Google Cloud Platform - forward ports to multiple SQL instances

[Bas]

I am running multiple SQL instances in Google Cloud Platform (GCP). I have multiple masters with some read-replicas. Each instance has a private IP-address based on the region it is in, all instances use the same stock MySQL port (3306).

In the same VPC I have a few compute engines that can connect to each of the SQL instance without any problems. But I also have a couple (10~15) clients that need to connect from outside the VPC, through the internet so to say.

The question is how can I forward certain ports to the right internal IP-address in my VPC? IE:

<public-ip>:12345 -> 10.x.x.1:3306
<public-ip>:23456 -> 10.x.x.2:3306
<public-ip>:34567 -> 10.x.x.3:3306  

I want to use a single firewall for the public-ip. If I set a public IP for each SQL instance I will need to set network access for each instance for each client. That is going to ge a nightmare quite fast.
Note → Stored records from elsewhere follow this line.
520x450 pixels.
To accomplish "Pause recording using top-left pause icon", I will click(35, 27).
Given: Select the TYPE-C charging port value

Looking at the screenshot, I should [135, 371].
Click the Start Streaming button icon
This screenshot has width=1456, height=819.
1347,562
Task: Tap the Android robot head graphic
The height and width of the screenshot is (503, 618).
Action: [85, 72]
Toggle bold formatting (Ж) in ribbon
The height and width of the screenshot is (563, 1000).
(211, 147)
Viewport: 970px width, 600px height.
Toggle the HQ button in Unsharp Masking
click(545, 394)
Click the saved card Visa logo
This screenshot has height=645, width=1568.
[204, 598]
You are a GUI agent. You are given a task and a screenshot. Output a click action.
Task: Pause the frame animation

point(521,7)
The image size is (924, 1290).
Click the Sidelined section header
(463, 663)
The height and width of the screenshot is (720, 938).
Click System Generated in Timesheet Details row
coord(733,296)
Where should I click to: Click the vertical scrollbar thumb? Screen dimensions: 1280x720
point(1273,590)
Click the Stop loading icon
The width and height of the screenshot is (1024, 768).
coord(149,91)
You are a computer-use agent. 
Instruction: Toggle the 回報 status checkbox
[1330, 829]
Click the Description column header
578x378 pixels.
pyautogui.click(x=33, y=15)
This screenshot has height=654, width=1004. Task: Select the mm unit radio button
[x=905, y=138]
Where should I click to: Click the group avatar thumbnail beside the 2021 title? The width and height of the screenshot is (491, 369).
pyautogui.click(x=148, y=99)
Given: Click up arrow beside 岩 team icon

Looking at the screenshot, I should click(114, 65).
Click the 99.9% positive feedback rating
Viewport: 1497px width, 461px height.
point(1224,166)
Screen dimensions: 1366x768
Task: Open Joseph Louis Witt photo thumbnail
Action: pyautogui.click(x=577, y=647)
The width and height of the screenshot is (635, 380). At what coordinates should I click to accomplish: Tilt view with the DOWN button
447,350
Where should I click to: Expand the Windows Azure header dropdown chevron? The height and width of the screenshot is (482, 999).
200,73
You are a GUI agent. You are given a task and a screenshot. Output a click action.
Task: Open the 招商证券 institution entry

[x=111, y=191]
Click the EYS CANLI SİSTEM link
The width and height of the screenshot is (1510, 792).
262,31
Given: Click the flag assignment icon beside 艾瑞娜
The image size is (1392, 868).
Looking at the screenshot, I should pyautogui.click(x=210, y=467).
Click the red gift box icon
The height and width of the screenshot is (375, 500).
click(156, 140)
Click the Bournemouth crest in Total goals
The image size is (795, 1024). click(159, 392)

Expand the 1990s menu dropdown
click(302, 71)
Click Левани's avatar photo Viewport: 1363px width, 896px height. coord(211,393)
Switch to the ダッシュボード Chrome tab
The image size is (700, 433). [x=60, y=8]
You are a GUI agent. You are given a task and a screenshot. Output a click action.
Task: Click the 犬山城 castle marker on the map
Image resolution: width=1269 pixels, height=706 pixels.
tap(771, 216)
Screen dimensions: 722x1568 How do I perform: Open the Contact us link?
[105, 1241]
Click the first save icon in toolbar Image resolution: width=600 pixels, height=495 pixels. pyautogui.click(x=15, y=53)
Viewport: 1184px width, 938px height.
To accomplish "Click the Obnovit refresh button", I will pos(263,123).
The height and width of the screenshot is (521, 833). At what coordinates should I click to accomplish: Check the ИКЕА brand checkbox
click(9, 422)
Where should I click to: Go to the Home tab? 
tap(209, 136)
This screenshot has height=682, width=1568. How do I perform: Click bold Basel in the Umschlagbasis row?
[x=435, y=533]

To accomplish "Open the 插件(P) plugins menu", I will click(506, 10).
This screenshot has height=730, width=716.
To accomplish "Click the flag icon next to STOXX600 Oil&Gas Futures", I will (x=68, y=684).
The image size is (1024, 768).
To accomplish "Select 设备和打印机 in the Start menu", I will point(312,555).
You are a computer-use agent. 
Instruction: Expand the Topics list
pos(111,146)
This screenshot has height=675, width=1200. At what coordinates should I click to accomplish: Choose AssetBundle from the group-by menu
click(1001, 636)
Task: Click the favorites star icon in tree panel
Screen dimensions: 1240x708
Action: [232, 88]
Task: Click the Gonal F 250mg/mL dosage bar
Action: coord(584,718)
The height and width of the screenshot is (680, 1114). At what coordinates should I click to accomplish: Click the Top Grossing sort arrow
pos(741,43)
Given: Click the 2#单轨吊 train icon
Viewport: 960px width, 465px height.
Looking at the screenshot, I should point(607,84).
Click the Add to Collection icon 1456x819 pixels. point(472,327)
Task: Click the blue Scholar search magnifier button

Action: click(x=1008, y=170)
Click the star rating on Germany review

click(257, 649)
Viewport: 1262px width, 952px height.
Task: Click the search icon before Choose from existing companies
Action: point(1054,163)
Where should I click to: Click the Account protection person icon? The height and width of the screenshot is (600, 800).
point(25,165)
[George (Cloud Platform Support)]

 IP traffic using private services access is never exposed to the public Internet. Therefore, attack vectors are limited. Also, private IP can provide lower network latency than public IP. If you try to connect external clients to the VPC, you defy its primary purpose. In any case, you can connect external clients to you Cloud SQL instances directly, as detailed on the "Connecting to Cloud SQL from external applications" documentation page.